Le débat d’orientation constitutionnelle est une belle occasion en ce qu’il nous permet de réitérer des positions déjà affirmées ailleurs. S’il est vrai que nous n’avons aucune certitude que toutes ces contributions seront revues point par point, il a le mérite d’amener le débat citoyen sur un terrain plus concret et de nous pousser, chacun en ce qui le tient à cœur, à exprimer librement nos points de vue. Il peut ainsi être un véritable moyen qui aide à comprendre l’opinion publique pour espérer une constitution qui ferait plus d’adhésion. En cela, il revient au CNT, Conseil national de transition d’en faire bon usage.
Voici pour vous donc ces quelques réflexions :
La constitution : un texte, un esprit et des valeurs
1. Une constitution quelle qu’elle soit ne peut prospérer des vicissitudes politiques que par la valeur et l’engagement des hommes qui sont tenus de la respecter et la faire respecter. C’est dire clairement que la Constitution – dans ses intangibilités ( notamment la durée et le nombre de mandat présidentiel ) – ne peut tenir que par le serment tenu par le Président de la république, premier magistrat ( chargé de l’observer en premier et de la faire observer ) et la Cour constitutionnelle, organe d’État indépendant et autonome ayant pour compétence de protéger la constitutionnalité et la légalité et/ou de contrôler la conformité de la loi avec la Constitution et de tous les règlements et autres textes réglementaires de portée générale avec la Constitution et la loi.
2. Cela étant dit, il convient tout de même de préciser, qu’une constitution doit refléter les réalités d’un pays et l’idéal commun pour son devenir. Le mimétisme constitutionnel en cette matière serait donc dangereux, en ce sens qu’il rend la constitution, de façon ontologique, inopérante.
L’appel à la culture démocratique à tous les niveaux
3. Le constat des partis politiques aujourd’hui en Guinée, à la tête desquels – on a fini par ériger des « roitelets » pour la plupart ne donne pas tant à espérer. Celui qui n’a jamais été – véritablement – un démocrate au sein des partis politiques risque fort bien de ne pas l’être en devenant président de la république. C’est l’une des raisons pour lesquelles j’amène à faire observer nos compatriotes qu’un démocrate ne se décrète pas. Il est donc dangereux d’espérer un démocrate à la tête de la magistrature suprême d’un pays, c’est-à-dire avec tous les pouvoirs, quand celui-ci ne l’a jamais été auparavant.
4. C’est pourquoi, autant qu’il faut réfléchir – aujourd’hui – au tour de ce qu’on a appelé si éloquemment » le débat d’orientation constitutionnelle « , autant qu’il faudrait – davantage – interpeller notre classe politique, nos intellectuels dans leur responsabilité de faire respecter leurs engagements vis-à-vis de ce nouveau contrat qu’on essaie tant bien que mal à nouer. Cela ne suffisant pas, compte tenu bien sûr de « la tendance de celui qui a le pouvoir d’en abuser », les verrous conditionnels doivent être clairs, imparables à toute autre interprétation que les seules lettres de leurs énoncés.
La constitution de 2010 peut-elle servir de référence ?

• Informations fournies:
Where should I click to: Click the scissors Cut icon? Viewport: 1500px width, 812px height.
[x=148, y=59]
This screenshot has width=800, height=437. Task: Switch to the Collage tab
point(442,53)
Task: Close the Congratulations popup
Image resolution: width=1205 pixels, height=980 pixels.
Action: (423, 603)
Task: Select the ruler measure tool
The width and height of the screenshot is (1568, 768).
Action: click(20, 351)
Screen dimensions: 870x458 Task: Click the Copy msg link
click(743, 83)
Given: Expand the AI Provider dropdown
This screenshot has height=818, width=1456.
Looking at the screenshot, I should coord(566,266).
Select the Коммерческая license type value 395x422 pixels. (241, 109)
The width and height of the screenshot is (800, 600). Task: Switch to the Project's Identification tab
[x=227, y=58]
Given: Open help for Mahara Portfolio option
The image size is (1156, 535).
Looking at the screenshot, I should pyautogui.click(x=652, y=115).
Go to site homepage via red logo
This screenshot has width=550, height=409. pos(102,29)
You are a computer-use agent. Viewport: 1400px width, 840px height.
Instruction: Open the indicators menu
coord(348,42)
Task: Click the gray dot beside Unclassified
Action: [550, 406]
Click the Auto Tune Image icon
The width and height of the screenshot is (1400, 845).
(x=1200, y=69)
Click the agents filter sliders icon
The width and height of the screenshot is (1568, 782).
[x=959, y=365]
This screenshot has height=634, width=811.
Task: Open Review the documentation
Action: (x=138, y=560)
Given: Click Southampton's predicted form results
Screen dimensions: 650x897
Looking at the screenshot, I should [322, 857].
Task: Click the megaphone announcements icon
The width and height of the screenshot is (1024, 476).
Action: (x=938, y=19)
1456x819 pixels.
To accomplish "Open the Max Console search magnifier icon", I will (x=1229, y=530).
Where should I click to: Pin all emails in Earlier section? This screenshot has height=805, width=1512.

• Exercice 1:
D'après le texte sur le débat constitutionnel, à qui revient-il de faire bon usage de ce débat ?
• Exercice 2:
Expliquez pourquoi le texte sur le débat constitutionnel juge dangereux le mimétisme constitutionnel.

• Réponse complète 1:
Au CNT, le Conseil national de transition.

• Réponse complète 2:
Une constitution doit refléter les réalités d'un pays et l'idéal commun pour son devenir. Copier celle d'un autre pays la rendrait donc, de façon ontologique, inopérante.